The show is largely populated by one-liners that are either groan-inducing (“Always knew we’d dye together” as Max and Caroline go undercover in a dyeing plant), centered around sex (“I feel like a bull in a vagina shop”), or both. Creators Michael Patrick King and Whitney Cummings also continue to take merciless aim at self-involved hipsters and trends like Airbnb and vaping. Many of the jokes are as stale as the food in the Williamsburg Diner, but the cast delivers them with familiar gusto.
Dennings gets most of the best one-liners, which she alternately fires off with sarcastic, sadistic glee and intense disinterest. You might have to squint to see “growth” in any of these characters — except for Han, who stopped growing at age 8 — but we see Max slowly overcoming her insecurities about having good things happen to her when the T-shirt idea (temporarily) takes off. Behrs has the more thankless part, as Caroline endures an endless string of indignities. Season 4 has seems to particularly have it in for Caroline as the character endures an endless string of jokes about her lack of bust, how little sex she has, how bad she is at sex when she does have it, and how annoying and self-involved she is. But the actress soldiers on with impressive aplomb. The easy chemistry between Dennings and Behrs remains terrific.
It’s a tight race between Behrs and Moy in terms of who is the most popular comedic target on this show, but even Han seems to be fighting back more frequently in season 4 with jokes about how Max and Caroline are terrible, lazy employees. Coolidge continues to be a valuable scene-stealer; she’s the one performer who totally embodies (and owns) the show’s loudness and crassness. She and Kite have what comes closest to an arc on this show as Sophie and Oleg get engaged and go through a lot of speed bumps on their way to their wacky, Polish season finale wedding (“And the Disappointing Unit”).
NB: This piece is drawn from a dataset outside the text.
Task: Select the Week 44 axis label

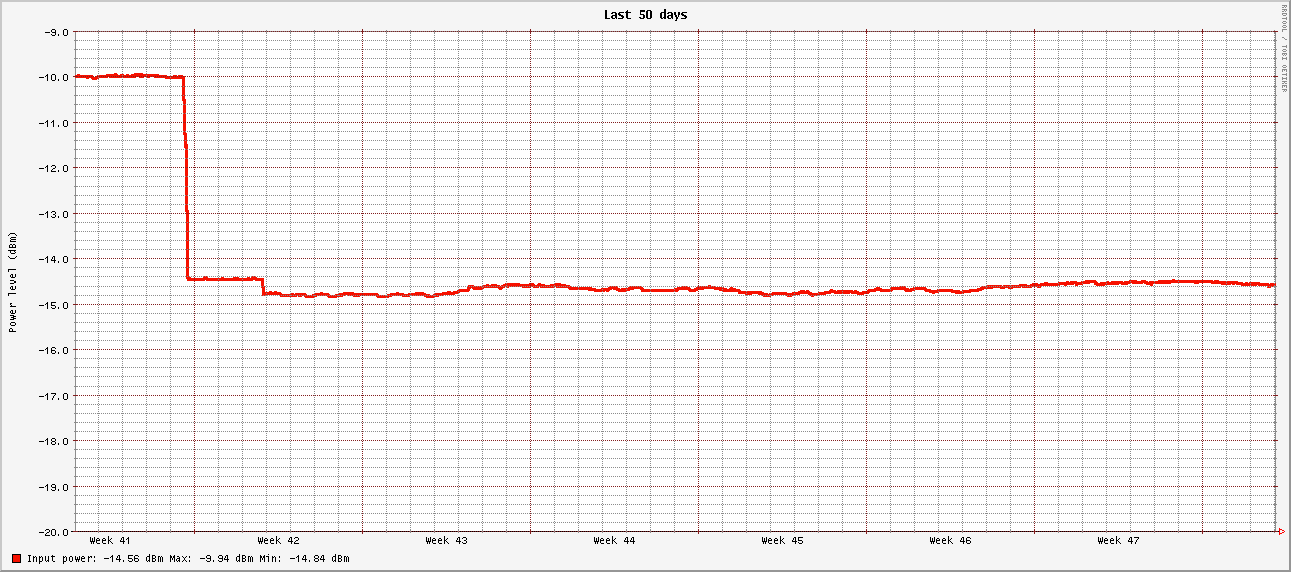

2 Broke Girls: The Complete Fourth Season features all 22 episodes on three discs. The special features, unaired scenes and a gag reel, can be found on Disc 3. The finale also sees Max and Caroline treat themselves with a trip to Paris. (No wonder the episode-by-episode counter that updates us on their finances actually dipped into the negatives a few times this season). The show has been renewed for a fifth season, so I wouldn’t be surprised to see the new campaign kick off with the girls in Europe. (My head is spinning with all the easy jokes Max could make at the expense of the French.) As always, if you’re interested in this show, you can either pick up this set or start watching the new season when it premieres this fall. For better and worse, 2 Broke Girls is not terribly complicated. But every time I sit down to watch a new season, the same though occurs to me. “I can’t believe I’m saying this, but I miss this place.”